A PRIMARY AIM of EDCS, Ford says, is to encourage youngsters’ natural curiosity, because it “will become the foundation for their future learning.” To keep students’ interest from flagging, EDCS’s school days are split in half. Mornings are devoted to math and the bilingual basics -learning to read, write, and speak in Spanish (the dominant language of the surrounding neighborhood), as well as in English. Terry Ford and two teaching aides conduct the self-paced literacy lessons along Montessori lines. A child moves on to the next level of learning only after he or she has mastered the present one. The goal is “individualized education where the teacher becomes the guide for children rather than the taskmaster,” Ford says. All the children share the same classroom, so the younger students can also learn from the older ones.
To teach reading and writing, EDCS follows the methods of Sylvia Ashton-Warner, a New Zealand educator who pioneered a “key vocabulary” approach to building literacy. The key vocabulary system allows children to decide which “favorite words” they want to learn. The idea is that a child may prefer to decipher a street sign first rather than the words “was” or “the” on a sheet of paper. One three-year-old enrolled at EDCS, Ford says, has recently learned to recognize and write 30 useful and familiar words.

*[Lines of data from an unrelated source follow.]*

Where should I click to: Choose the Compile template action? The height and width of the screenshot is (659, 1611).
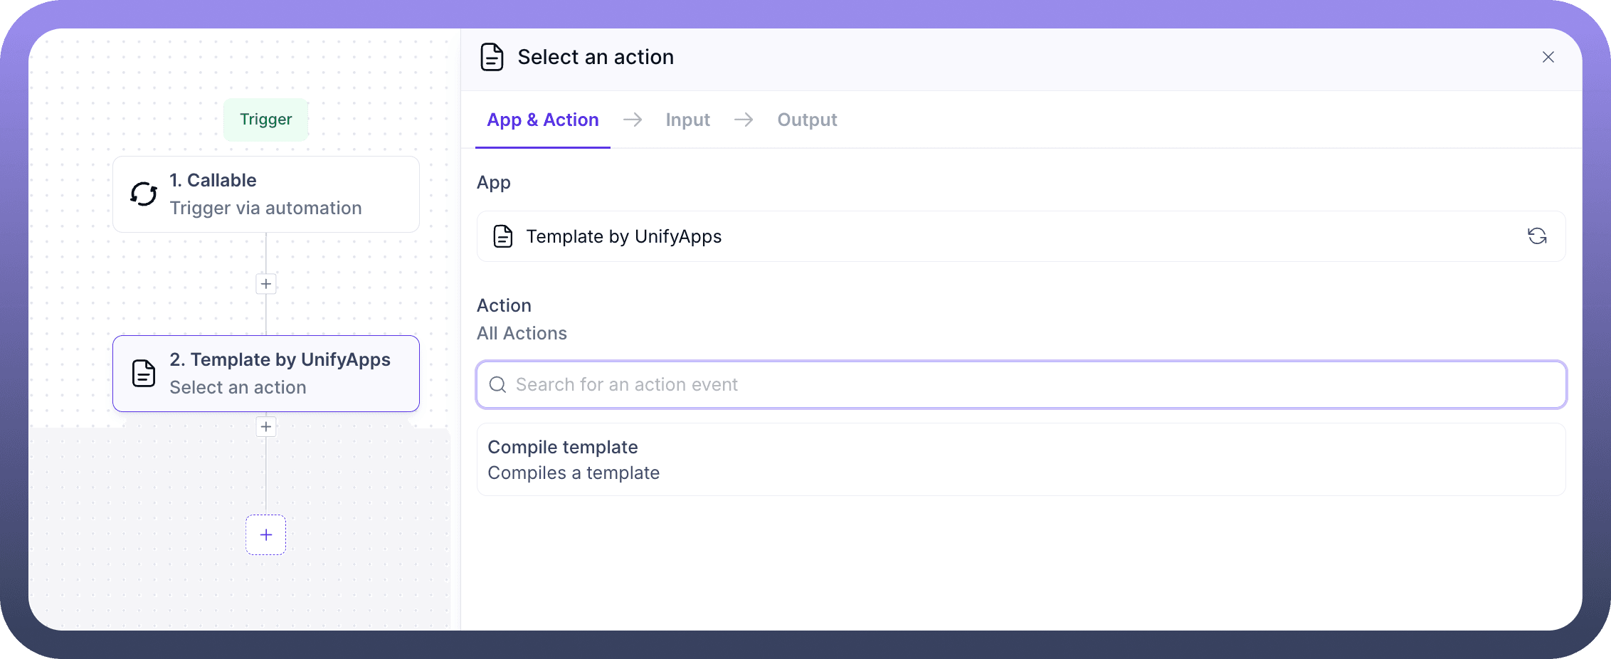(x=1020, y=460)
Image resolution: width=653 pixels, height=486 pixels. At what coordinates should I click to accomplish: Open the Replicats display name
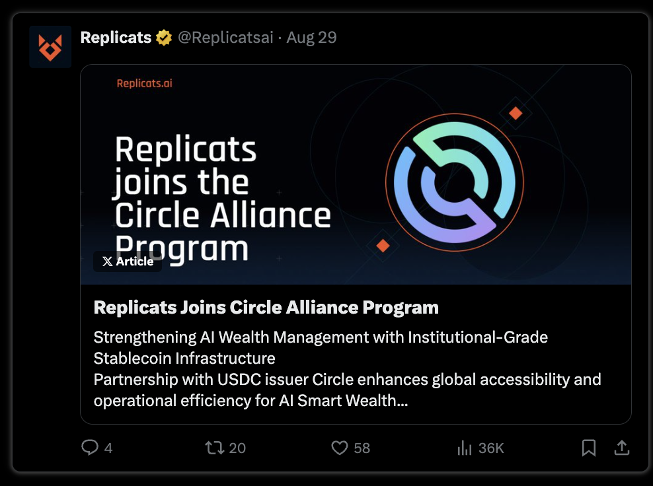click(116, 38)
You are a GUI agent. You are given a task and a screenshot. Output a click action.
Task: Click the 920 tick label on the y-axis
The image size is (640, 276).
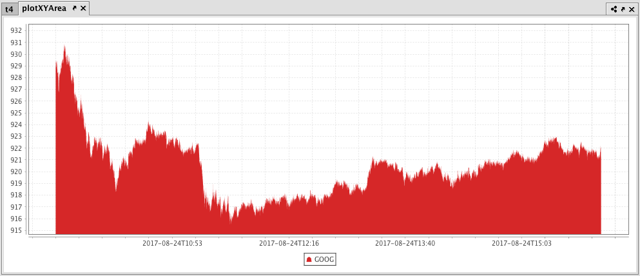click(16, 172)
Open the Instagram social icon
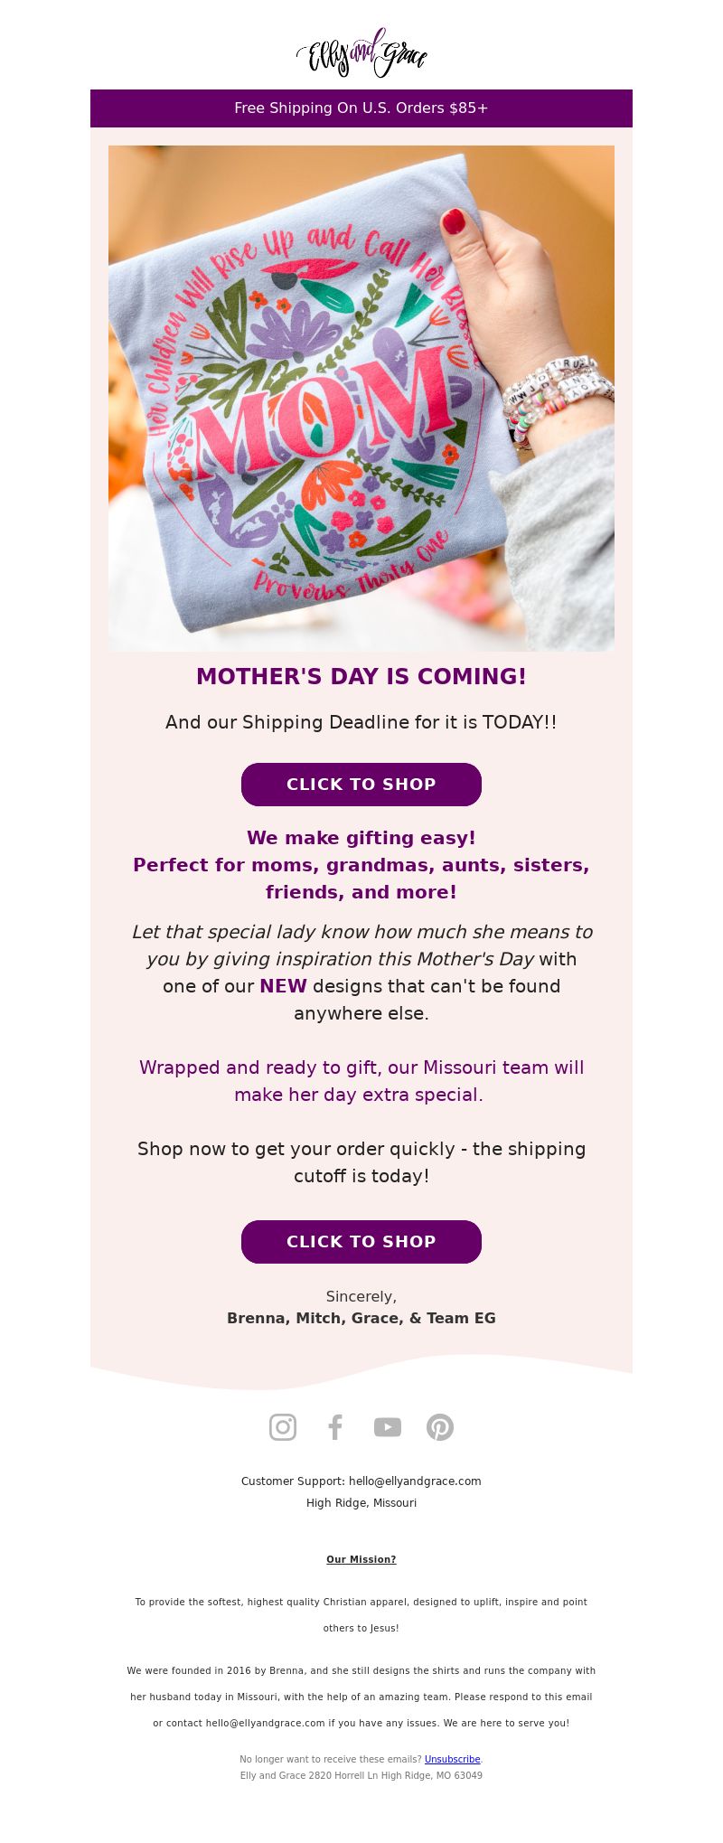 [x=283, y=1427]
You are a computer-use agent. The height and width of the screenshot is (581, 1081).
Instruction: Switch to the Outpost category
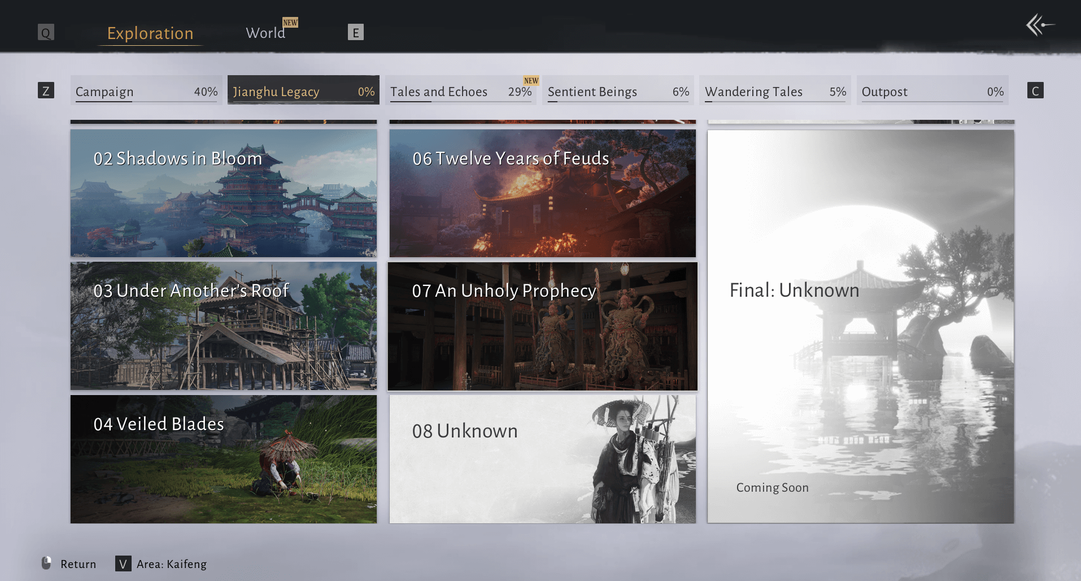(932, 91)
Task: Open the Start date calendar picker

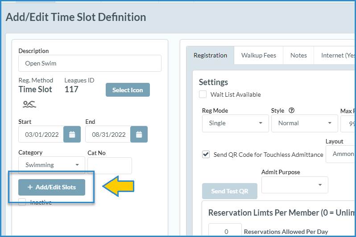Action: click(72, 134)
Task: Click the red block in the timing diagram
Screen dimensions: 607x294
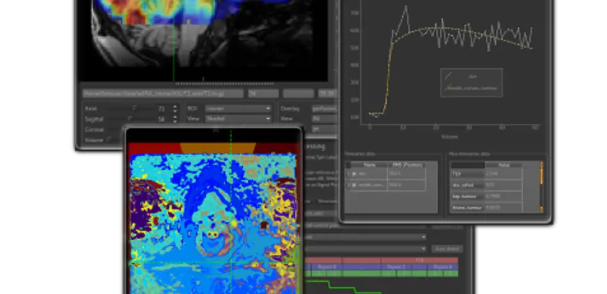Action: point(358,261)
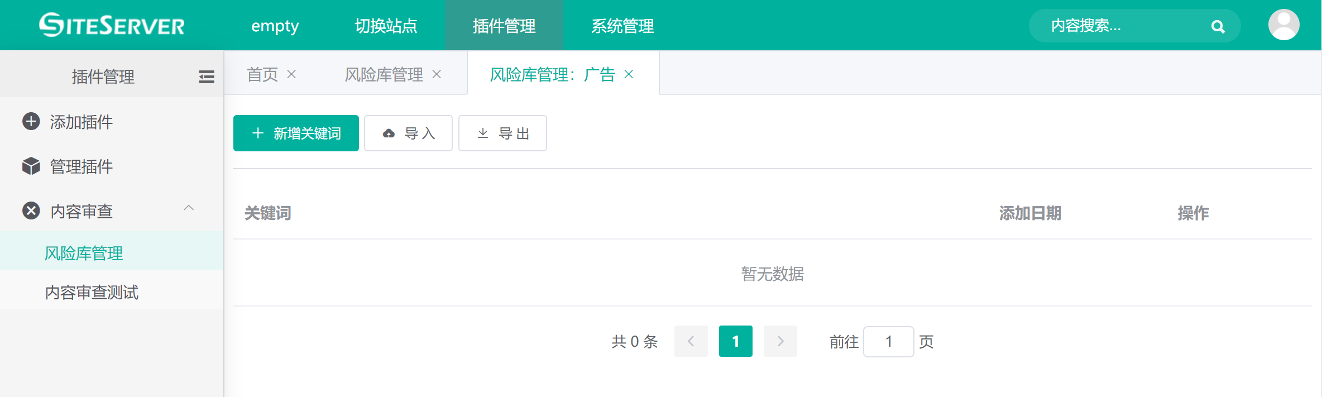Click the 导出 export button

pyautogui.click(x=502, y=133)
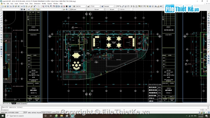Open the Dimension menu
Screen dimensions: 210x118
pos(37,4)

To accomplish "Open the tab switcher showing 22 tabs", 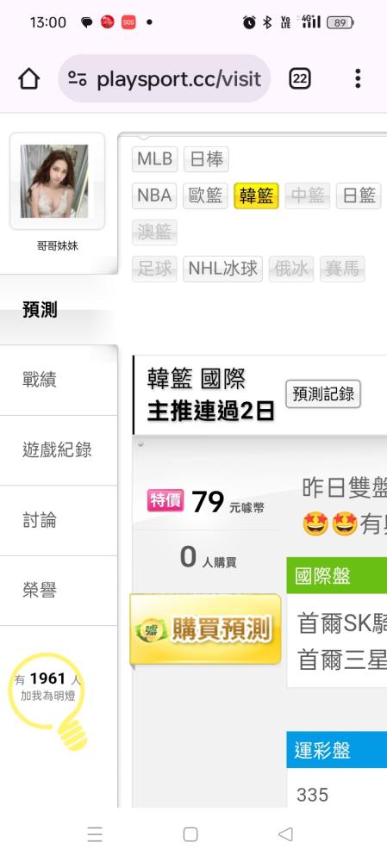I will (300, 79).
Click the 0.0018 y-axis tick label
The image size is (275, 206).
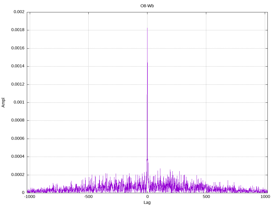click(x=18, y=30)
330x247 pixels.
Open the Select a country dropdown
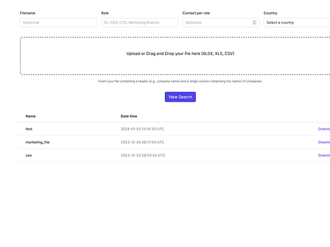pyautogui.click(x=297, y=23)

The school’s afternoon sessions, conducted by two other teachers (Julie Mey-erson and Joe Taylor) and a teacher’s aide, are devoted to the “outside world” -geography, science, the arts, social studies, history, and health. Field trips are taken once a week. Also, parents of some students come to class and introduce the children to such subjects as stained-glass art and carpentry.
The school tries to maintain a student/ teacher ratio of 10 to one. “In the public schools, with 25 kids to a classroom, there are eminent teaching obstacles,” says Clarita Rivera, whose four-year-old daughter, Cristal, is in her second year at EDCS. “There’s no way they [the public schools] can accomplish what’s done here. Cristal loves the school,” says Rivera, a bilingual instructor in the DISD. “She used to be very shy, but now she’s starting to share more and follow rules better. My home is Spanish speaking, and before Cristal came to the school, she hadn’t really been exposed to much English. But since she’s been there, she’s just picked it up incredibly. She can go anywhere now and carry on a conversation in English.”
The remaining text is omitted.